Algorithms and Data Structures (Part 2)Article index:
Searching and Sorting
Computers are very good at performing certain repetitive tasks—if they are programmed correctly. That can be a big “if.” It is important to realize that any mistake that is made in code can be amplified exponentially by the power of a computer. If your algorithm has a tiny flaw that makes it less efficient that flaw will be magnified as the task is repeated millions and billions of times by a computer.
The tasks of searching and sorting are both comparable to everyday tasks completed by humans. Humans search and sort objects, papers and things, whereas computers sort data. It is easy to compare these type of tasks to the human perspective to explain them. For instance, we search for things all the time. “Where did my keys go?” you may have asked for the hundredth time in your life. We try to find our favorite shirt, our wallet, our cup of coffee: “I swear it was just here a minute ago!” Usually there is a method to our searching for things. Sometimes we want to find something that is kept with other things of the same type. This is why we have things like a silverware drawer. We know that in this drawer, we keep our silverware. And what helps us find the fork? The silverware is sorted by type. So we also sort things and as it turns out, sorting things makes it easier for us to search for things. This is true for computers as well.
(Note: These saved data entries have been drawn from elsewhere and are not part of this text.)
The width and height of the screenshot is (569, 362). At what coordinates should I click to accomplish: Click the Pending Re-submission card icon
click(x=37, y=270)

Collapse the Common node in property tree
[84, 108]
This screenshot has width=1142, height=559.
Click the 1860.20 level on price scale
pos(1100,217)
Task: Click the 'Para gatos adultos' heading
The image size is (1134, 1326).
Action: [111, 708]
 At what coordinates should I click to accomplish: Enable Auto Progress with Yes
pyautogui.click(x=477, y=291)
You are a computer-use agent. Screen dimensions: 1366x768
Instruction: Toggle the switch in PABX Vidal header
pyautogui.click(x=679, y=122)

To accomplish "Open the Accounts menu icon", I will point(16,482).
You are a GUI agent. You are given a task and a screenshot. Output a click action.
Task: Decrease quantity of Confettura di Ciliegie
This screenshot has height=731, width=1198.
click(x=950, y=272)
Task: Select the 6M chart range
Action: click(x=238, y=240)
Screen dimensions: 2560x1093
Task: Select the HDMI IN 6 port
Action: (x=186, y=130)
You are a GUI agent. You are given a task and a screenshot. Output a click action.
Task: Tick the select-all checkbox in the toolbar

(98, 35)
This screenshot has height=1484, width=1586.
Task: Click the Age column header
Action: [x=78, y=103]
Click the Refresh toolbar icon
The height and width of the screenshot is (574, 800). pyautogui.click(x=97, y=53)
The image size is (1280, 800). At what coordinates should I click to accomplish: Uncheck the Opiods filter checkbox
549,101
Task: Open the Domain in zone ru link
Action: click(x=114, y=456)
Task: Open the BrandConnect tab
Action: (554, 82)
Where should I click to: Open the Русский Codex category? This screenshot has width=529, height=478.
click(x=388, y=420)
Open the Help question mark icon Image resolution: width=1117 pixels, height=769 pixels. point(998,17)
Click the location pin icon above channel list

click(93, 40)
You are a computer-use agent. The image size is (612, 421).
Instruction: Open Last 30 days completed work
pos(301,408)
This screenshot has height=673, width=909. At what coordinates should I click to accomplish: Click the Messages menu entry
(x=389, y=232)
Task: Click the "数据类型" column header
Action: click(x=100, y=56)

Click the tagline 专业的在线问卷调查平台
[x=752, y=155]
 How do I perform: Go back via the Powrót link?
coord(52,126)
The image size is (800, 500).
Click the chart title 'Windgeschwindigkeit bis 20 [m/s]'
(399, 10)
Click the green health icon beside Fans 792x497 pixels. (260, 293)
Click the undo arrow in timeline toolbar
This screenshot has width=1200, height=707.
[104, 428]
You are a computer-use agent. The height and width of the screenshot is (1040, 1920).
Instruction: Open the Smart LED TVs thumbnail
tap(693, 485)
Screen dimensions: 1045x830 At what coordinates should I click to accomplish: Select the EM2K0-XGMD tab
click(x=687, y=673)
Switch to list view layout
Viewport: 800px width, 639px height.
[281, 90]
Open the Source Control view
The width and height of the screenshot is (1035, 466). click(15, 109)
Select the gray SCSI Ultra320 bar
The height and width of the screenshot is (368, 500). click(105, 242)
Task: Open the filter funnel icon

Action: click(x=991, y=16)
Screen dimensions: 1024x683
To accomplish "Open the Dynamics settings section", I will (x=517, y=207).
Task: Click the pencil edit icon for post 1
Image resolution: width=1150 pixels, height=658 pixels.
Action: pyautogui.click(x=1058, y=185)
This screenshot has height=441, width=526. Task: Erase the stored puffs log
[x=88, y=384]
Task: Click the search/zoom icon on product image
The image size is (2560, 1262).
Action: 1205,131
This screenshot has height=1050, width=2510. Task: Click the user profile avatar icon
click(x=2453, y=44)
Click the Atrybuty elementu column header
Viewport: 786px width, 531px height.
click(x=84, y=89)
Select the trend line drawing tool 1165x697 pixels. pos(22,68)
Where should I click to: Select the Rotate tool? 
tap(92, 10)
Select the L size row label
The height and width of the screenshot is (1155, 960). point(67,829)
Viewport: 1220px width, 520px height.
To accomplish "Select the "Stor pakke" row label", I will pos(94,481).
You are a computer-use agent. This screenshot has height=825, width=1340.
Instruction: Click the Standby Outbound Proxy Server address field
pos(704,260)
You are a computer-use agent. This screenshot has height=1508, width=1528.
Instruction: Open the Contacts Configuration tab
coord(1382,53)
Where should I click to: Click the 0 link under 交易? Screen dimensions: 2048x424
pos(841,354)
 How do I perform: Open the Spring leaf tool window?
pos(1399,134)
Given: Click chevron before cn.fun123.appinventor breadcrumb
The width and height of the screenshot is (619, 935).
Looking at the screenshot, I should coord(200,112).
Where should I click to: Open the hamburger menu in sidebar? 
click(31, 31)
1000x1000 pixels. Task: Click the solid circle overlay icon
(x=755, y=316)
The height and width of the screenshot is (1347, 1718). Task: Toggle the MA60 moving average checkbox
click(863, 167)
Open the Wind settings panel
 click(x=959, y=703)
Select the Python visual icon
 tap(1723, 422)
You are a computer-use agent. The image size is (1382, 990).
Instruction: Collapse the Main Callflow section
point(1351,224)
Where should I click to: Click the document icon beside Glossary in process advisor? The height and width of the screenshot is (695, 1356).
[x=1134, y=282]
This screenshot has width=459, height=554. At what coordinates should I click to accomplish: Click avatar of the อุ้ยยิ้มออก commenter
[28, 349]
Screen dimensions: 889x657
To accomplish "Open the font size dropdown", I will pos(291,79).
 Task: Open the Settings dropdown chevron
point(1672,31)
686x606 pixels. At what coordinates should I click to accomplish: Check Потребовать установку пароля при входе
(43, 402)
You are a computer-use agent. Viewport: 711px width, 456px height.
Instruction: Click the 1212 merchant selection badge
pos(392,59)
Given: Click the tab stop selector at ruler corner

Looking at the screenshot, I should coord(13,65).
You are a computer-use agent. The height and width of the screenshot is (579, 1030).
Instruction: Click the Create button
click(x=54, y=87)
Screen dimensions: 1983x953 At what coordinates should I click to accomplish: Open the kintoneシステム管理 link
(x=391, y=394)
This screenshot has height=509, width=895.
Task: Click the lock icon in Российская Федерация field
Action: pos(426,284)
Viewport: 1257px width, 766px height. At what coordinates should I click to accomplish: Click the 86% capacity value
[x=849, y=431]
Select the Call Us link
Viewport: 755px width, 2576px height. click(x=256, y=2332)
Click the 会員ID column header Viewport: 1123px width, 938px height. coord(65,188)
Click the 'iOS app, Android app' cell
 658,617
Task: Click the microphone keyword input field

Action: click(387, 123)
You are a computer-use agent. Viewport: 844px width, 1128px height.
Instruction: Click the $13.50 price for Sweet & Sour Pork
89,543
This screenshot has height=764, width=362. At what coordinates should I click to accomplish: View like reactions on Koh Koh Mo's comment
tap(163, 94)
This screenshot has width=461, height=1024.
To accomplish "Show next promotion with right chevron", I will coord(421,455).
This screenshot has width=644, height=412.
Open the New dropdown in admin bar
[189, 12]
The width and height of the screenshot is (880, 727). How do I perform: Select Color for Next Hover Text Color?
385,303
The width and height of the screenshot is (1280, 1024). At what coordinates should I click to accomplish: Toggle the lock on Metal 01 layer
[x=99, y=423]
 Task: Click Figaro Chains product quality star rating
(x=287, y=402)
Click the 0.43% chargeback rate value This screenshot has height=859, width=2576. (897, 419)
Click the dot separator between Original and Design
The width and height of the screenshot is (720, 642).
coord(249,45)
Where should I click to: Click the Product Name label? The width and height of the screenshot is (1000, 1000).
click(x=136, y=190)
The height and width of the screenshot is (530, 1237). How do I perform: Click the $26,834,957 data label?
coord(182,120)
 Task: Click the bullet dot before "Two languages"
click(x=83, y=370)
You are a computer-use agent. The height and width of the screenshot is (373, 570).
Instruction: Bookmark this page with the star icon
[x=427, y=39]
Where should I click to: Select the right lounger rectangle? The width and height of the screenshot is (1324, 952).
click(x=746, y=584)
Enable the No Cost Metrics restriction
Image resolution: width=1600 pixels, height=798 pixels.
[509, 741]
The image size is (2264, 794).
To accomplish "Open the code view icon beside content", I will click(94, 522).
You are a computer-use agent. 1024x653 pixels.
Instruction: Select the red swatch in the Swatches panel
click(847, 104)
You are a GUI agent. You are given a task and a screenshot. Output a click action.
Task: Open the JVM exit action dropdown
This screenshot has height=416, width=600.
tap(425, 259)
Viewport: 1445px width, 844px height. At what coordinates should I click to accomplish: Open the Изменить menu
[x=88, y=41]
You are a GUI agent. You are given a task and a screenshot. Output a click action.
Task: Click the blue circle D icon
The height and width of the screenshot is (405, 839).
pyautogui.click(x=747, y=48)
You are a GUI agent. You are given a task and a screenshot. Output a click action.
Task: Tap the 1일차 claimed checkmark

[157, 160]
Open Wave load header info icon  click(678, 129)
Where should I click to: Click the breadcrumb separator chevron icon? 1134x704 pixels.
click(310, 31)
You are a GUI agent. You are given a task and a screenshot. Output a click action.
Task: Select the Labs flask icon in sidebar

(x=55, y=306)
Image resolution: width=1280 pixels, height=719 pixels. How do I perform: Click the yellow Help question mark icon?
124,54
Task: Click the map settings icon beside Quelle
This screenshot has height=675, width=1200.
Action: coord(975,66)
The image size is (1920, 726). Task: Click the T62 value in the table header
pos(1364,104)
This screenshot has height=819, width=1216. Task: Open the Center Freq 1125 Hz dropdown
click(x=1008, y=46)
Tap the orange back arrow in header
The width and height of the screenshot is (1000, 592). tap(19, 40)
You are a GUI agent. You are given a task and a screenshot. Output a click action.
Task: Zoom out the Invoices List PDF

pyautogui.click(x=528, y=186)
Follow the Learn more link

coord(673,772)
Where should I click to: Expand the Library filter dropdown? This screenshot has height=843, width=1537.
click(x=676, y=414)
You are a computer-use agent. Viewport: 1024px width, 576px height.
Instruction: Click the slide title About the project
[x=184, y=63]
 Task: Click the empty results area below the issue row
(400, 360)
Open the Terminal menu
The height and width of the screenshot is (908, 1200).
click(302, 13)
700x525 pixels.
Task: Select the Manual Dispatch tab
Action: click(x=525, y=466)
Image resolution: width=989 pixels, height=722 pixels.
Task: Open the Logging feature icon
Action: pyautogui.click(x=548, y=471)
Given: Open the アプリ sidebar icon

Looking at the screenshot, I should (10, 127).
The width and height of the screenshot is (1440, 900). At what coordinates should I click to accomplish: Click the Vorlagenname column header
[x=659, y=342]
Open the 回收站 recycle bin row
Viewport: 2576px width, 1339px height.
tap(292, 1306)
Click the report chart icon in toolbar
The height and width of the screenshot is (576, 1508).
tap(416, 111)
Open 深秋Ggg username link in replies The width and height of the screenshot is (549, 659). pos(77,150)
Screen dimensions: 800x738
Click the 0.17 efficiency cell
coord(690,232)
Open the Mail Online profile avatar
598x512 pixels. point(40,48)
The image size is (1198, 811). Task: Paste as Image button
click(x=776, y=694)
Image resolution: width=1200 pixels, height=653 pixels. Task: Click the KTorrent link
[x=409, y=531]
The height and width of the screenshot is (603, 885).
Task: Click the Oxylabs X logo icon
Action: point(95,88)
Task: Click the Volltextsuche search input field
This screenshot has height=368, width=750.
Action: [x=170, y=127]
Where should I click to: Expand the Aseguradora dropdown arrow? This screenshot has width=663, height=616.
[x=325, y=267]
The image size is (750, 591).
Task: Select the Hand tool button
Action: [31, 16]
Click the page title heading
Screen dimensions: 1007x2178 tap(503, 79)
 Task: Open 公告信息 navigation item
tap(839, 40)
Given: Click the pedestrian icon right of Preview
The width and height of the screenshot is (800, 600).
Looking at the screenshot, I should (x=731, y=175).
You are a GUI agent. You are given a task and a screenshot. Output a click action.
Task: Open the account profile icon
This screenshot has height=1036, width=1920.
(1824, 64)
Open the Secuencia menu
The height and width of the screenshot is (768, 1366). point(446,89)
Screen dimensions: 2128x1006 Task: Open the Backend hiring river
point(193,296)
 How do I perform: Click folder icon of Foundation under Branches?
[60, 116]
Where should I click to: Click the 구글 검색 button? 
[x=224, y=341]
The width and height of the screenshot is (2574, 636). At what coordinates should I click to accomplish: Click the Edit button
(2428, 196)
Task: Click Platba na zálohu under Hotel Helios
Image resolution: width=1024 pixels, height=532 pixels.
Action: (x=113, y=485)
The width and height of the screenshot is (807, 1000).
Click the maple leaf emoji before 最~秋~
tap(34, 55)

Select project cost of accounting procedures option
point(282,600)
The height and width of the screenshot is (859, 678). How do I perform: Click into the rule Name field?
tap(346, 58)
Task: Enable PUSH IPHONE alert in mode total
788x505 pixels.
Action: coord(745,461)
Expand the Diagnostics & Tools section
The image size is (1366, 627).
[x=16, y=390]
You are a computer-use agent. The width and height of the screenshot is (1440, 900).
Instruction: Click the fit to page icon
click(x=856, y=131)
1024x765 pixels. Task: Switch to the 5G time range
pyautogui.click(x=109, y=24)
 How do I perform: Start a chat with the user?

We began this unit with a discussion of Google search—the search of all searches in the biggest database ever made, the internet. Usually programmers don’t have such a daunting search space, they have a simple data set, something like a linked list or an array.
Gathering and Sorting Data
When data is input into a computer, the process depends on the type of data collected. It’s similar to real life—sometimes things come to you randomly, but sometimes they are already in order. Or, as things often go, they are in a kind of order, but not perfectly arranged. It may be that once data is input into a computer that it is happily already sorted, but most times this is not the case. We must do some additional processing of the data: a sort.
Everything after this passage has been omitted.